**TEXT**.
******
Experience Report: Swift from a Rustacean's perspective
I’ve been using Swift for over a year now, mostly for the decentralized e-commerce platform I’ve been working on (and a bunch of side projects like OpenSSL bindings, WebID-TLS prototype, etc.). So, this is something I’ve been wanting to write for a long time, but never found time until now.1
A few things about this write-up. Firstly, I love the language!2 And second, even though I’ll be comparing bits of both the languages, I’ll never say that one is better than the other. Both are amazing languages and they aim to solve different things. Also, I began using Rust from around its 1.0 release (about 3.5 years back), and Swift only after its 4.0 release (last year), so I’ll be talking about the features they currently have, not what they had / lacked ages ago!
As a side-note, please don’t expect this post to be a tutorial or have in-depth discussions about language internals or have some sort of order in comparisons.
******
**INFORMATION PROVIDED**.
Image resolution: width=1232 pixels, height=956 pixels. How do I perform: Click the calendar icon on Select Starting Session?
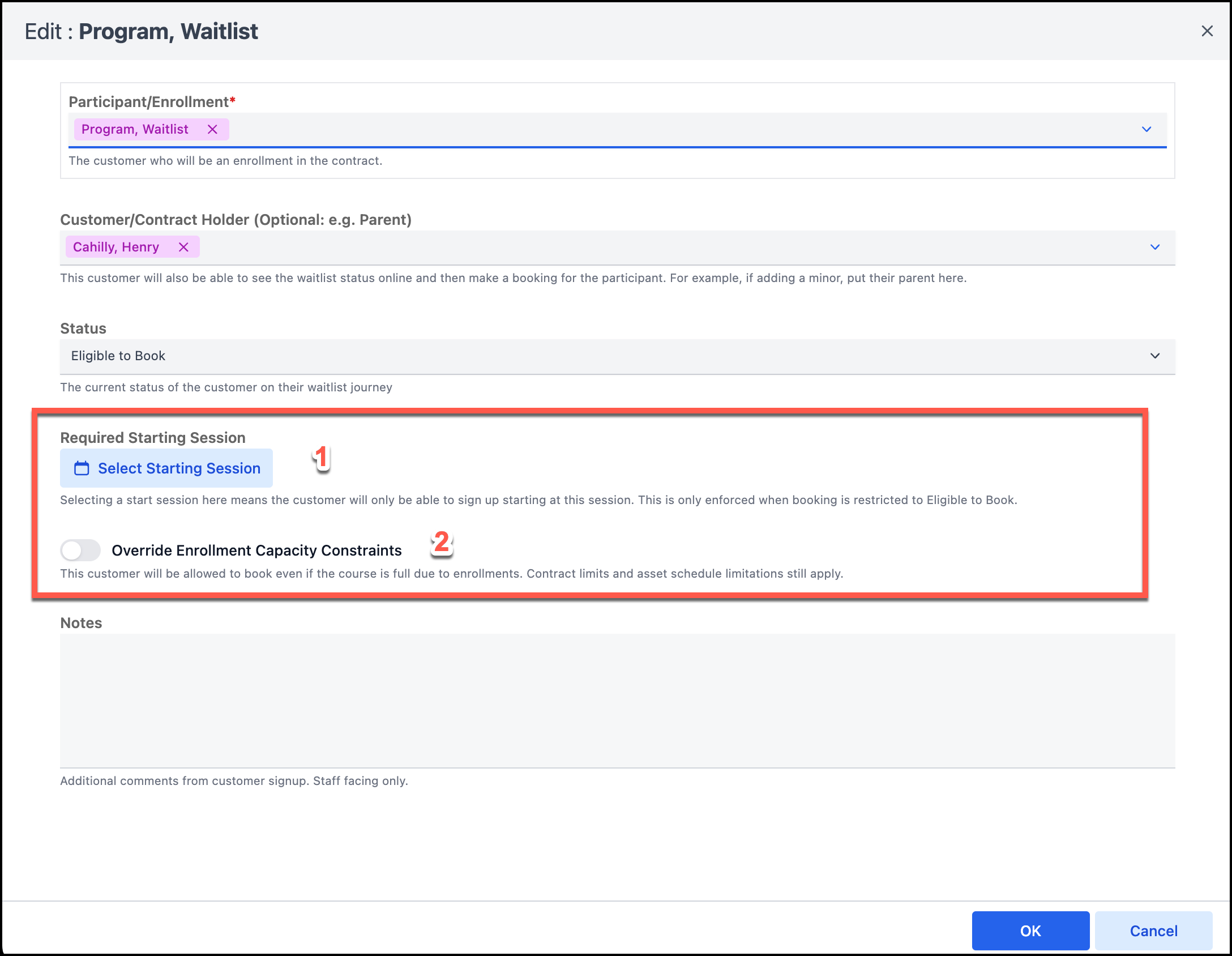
******
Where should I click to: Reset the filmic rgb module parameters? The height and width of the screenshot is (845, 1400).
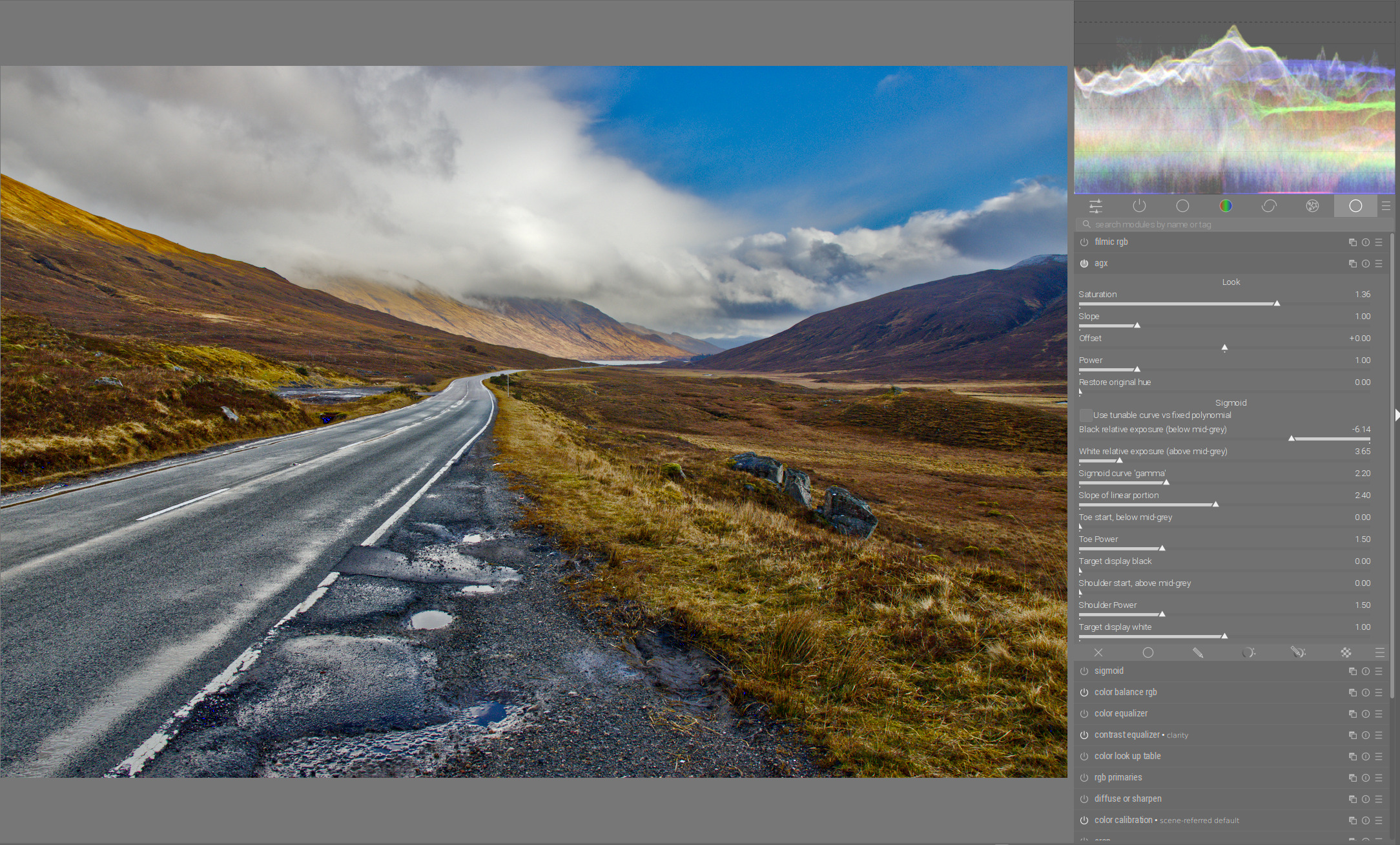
******
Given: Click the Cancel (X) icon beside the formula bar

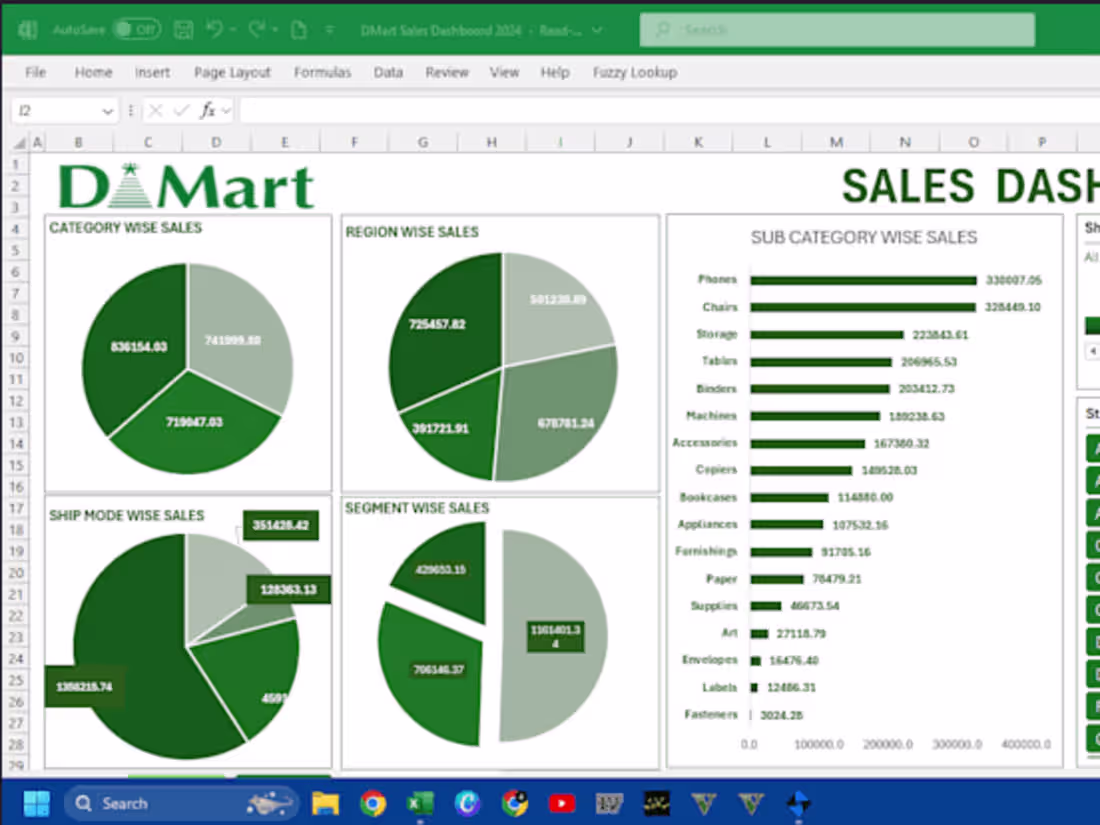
******
**THE EXERCISE**. Reproduce the passage of the Swift experience report from "Experience Report: Swift" to "lacked ages ago!" word for word.

**ANSWER TO THE PROBLEM**.
Experience Report: Swift from a Rustacean's perspective
I’ve been using Swift for over a year now, mostly for the decentralized e-commerce platform I’ve been working on (and a bunch of side projects like OpenSSL bindings, WebID-TLS prototype, etc.). So, this is something I’ve been wanting to write for a long time, but never found time until now.1
A few things about this write-up. Firstly, I love the language!2 And second, even though I’ll be comparing bits of both the languages, I’ll never say that one is better than the other. Both are amazing languages and they aim to solve different things. Also, I began using Rust from around its 1.0 release (about 3.5 years back), and Swift only after its 4.0 release (last year), so I’ll be talking about the features they currently have, not what they had / lacked ages ago!